DOCUMENT TEXT
########################################
For her master’s degree, Temple moved to Arizona where she could be near Aunt Ann and the ranch. At Arizona State University she studied animal science, focusing on cattle and feedlot systems. When she asked to do her master’s thesis on the behavior of cattle in different types of cattle chutes, her adviser thought she was crazy and said no. But Temple wouldn’t take no for an answer. She found two new advisers, in the Construction and Design Departments, and began her survey. She discovered that some types of chutes were more likely to injure cattle, some types of cattle were more accident-prone, and that a certain timing for operation was ideal for reducing stress and injury. Today, her findings are widely used by the cattle industry.
Once out of school, Temple had to work even harder to get people to trust and believe in her abilities. Temple wanted to design better equipment for feedlots—equipment that wouldn’t scare cattle, that would keep them calm and reduce injuries and unnecessary deaths. Temple wanted to design a better life for the millions of cattle in these facilities. But in the 1960s almost no women worked in feedlots. There certainly weren’t any women with autism.
########################################
WHAT THE TASK REQUIRES
Pick up the passage about Temple Grandin's early career in the cattle industry and continue it from the point where it stops. The listing that comes next plays no part in this work.

Dataset excerpts
########################################
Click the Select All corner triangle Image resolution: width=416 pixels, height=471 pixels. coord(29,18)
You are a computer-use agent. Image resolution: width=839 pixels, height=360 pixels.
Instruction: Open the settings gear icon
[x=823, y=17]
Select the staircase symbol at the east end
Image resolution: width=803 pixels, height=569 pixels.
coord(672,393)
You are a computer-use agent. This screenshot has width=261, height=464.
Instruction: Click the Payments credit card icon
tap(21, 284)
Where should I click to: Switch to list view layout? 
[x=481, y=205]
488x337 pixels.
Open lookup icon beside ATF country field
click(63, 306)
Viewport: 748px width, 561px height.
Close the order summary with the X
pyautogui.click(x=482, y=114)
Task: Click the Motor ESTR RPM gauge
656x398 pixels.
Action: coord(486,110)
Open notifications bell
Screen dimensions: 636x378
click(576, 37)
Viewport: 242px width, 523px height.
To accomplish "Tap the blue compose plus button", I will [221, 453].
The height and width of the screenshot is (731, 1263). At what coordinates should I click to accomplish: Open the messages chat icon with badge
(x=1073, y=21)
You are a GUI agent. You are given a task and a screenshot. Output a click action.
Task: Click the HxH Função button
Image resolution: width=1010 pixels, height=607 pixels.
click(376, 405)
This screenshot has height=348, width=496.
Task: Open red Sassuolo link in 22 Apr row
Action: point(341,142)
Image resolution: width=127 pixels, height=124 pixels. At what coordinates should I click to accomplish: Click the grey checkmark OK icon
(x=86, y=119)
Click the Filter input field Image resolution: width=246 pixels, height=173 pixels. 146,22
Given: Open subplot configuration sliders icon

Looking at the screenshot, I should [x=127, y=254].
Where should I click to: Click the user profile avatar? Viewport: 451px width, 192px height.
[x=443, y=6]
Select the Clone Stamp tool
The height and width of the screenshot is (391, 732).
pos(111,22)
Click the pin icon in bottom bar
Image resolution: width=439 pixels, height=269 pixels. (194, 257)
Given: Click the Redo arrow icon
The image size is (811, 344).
########################################
REPLY TO THE TASK
One of Temple’s first livestock design projects was a dip vat for John Wayne’s Red River feed yard in Arizona. A dip vat is a long, narrow, deep pool filled with pesticide that cattle swim through to get rid of ticks, lice, and other parasites. Temple didn’t like the existing designs. The steep, slick ramps often caused cattle to panic as they entered the pool. Some flipped over and drowned. Temple’s redesign had a more gradual ramp with grooves to give the cattle better footing.
The cowboys who worked at the feed yard, however, didn’t believe Temple knew what she was doing. Before the first test of her new design, the cowboys covered her ramp with a metal sheet, converting it back into the slippery system she was trying to fix. The first day they used it, the cattle panicked, as they had before, and two flipped over in the pool and drowned. When Temple found out, she was furious! After she insisted they remove the metal sheet, the cowboys were amazed that the ramp worked perfectly. The cattle entered the pool calmly and no more drowned.
Temple went on to design and redesign feedlots all across America. She has written countless articles in industry magazines explaining how to improve animal facilities. Temple has her doctorate in animal science, works as a professor at Colorado State University, and is considered a world-famous expert on the behavior and psychology of cattle and hogs, as well as an advocate for their humane treatment.
She is also a world-famous expert on autism. Temple believes that intervening early and encouraging the talents of people with autism are the keys to helping them lead a happier, more fulfilling life. Through her bestselling books and frequent appearances, Temple has helped thousands of people with autism.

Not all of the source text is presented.